The chapter I am reading has the following quote

When only internal conservative forces act in a closed system the sum of the changes of the kinetic and potential energies of the system is zero.

Is gravitational potential energy defined only for internal conservative forces?

For reference, this is the chapter.

Suppose we have two objects: object 1 and also object 2.

If we consider the system to be both objects, then we can compute the work done by the pair of internal conservative forces

$$\int_A^B \vec{F}_{21}\cdot d\vec{r}_1+\int_A^B\vec{F}_{12}\cdot d\vec{r}_2\tag{1}$$

$$=\ldots$$

$$=\int_A^B \vec{F}_{21}\cdot d\vec{r}_{21}\tag{2}$$

where $A$ and $B$ represent states A and B of the system.

(2) is be definition of the integral itself equal to $\Delta K_{sys}$.

For a gravitational field, we end up with

$$W=Gm_1m_2\left ( \frac{1}{r_f}-\frac{1}{r_i} \right )$$

which shows that work depends only on the difference in initial distance $r_i$ and final distance $r_f$ between the two masses.

Change in potential energy of the system is defined as

$$\Delta U=-W=-\Delta K_{sys}$$

and by defining the potential energy at some reference point we obtain a potential energy function.

Now suppose our system is just object 1.

Object 2 creates a gravitational field and object 1 is in it. The force on object 1 is now an external force.

If object 2's position is fixed, then its gravitational field is also fixed at every point in space.

We can calculate the work done by this field on object 1 from an initial state to a final state and this will be path independent.

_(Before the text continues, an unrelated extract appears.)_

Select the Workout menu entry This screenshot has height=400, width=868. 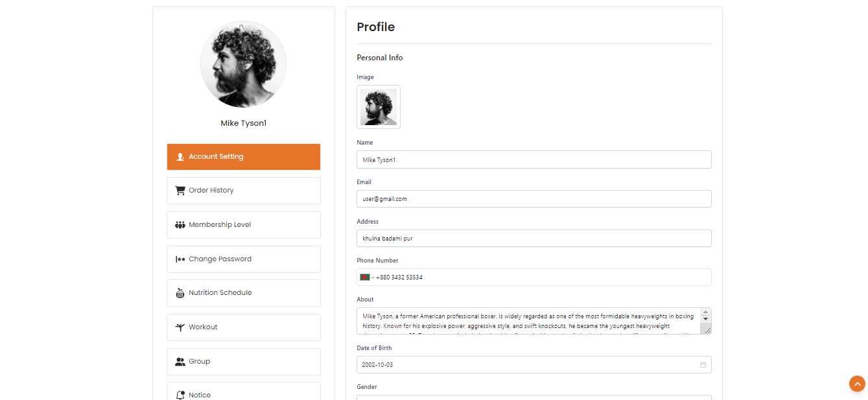[x=243, y=327]

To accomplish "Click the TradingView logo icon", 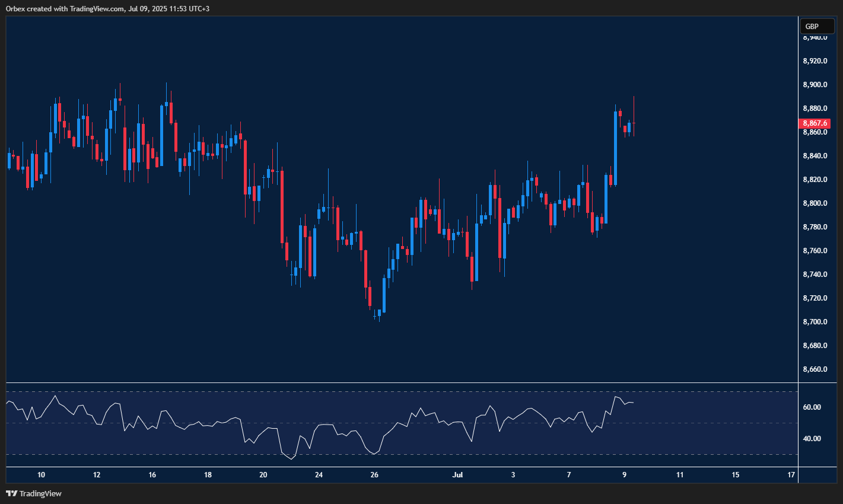I will click(x=11, y=493).

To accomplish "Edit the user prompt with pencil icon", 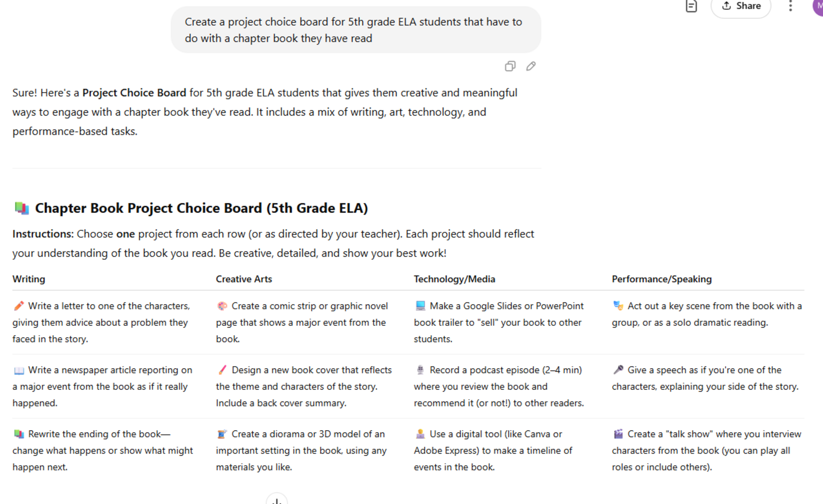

Thus, it seems we could define a potential energy function for object 1.

Of course, and here is what I am not really grasping very well, object 1 has a gravitational field of its own, and this affects object 2, which affects the latter's gravitational field if object 2's position changes due to acceleration.

 

[PeroK]

Who knows what the author means? We use GPE in three cases:

1) For objects near the surface of the Earth we have a GPE of $mgh$, based on a uniform force.

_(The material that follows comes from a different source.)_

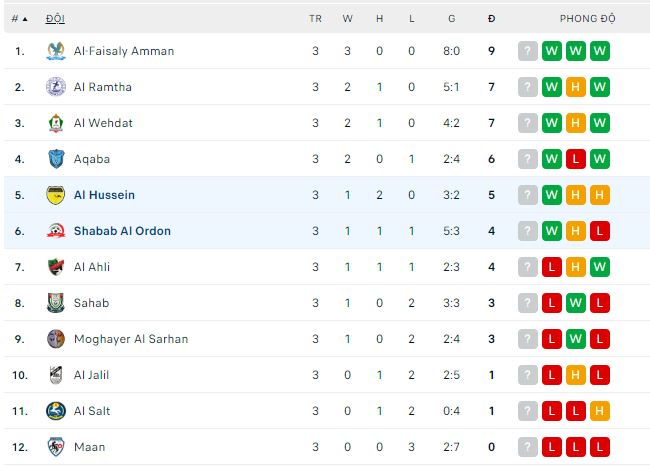Click Aqaba's red L form badge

2) For planetary orbits we have a GPE of $-\frac{GMm}{r}$, based on an inverse square force and a stationary central mass $M$.

3) For two-body problems we have a GPE of $-\frac{Gm_1m_2}{r}$, where the GPE applies to the two-body system and is shared between the two bodies.

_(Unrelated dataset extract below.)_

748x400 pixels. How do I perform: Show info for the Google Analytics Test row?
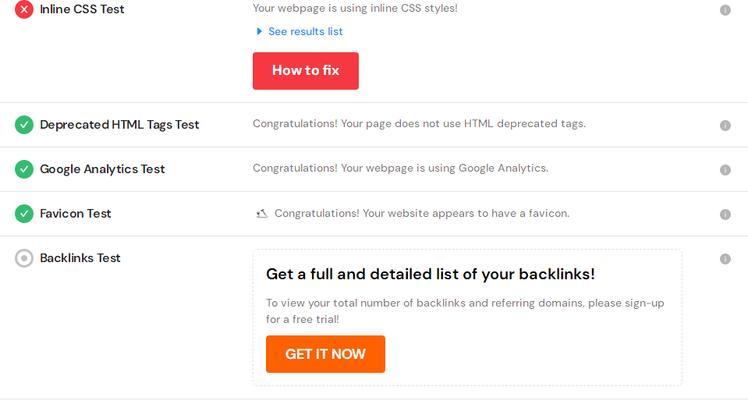pyautogui.click(x=725, y=170)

You can try to sum that up in a single sentence if you want. Why bother?

 

[haruspex]

Is potential energy defined for this system of just object 1?

Potential energy is a property of a system. Thinking of it as a property of just object 1 would be rather Zen, like one hand clapping.

 

[zenterix]

Who knows what the author means? We use GPE in three cases:

1) For objects near the surface of the Earth we have a GPE of $mgh$, based on a uniform force.

2) For planetary orbits we have a GPE of $-\frac{GMm}{r}$, based on an inverse square force and a stationary central mass $M$.

3) For two-body problems we have a GPE of $-\frac{Gm_1m_2}{r}$, where the GPE applies to the two-body system and is shared between the two bodies.

You can try to sum that up in a single sentence if you want. Why bother?

This is all well and fine.

But in each case, there was a step where you had to define $\Delta U$ as $-W$.

In 1), we assume a constant gravitational field in which the object is situated. We ignore the field of the object's effect on the Earth.

This seems to be the case I described in my OP in which object 2's position is fixed and thus its gravitational field is fixed.

Not sure what the distinction is between your cases 2) and 3).

My question is about what happens if instead of analyzing a pair of conservative forces in a system, we split the system and consider just one of the forces.

 

[Orodruin]

like one hand clapping

 

[PeroK]

My question is about what happens if instead of analyzing a pair of conservative forces in a system, we split the system and consider just one of the forces.

That's what we do in cases 1 and 2. The force on the mass or planet is external, in the sense that the mathematics takes nothing else into consideration. These basic models consider only the one force and the motion of one body.

 

[PeroK]

Not sure what the distinction is between your cases 2) and 3).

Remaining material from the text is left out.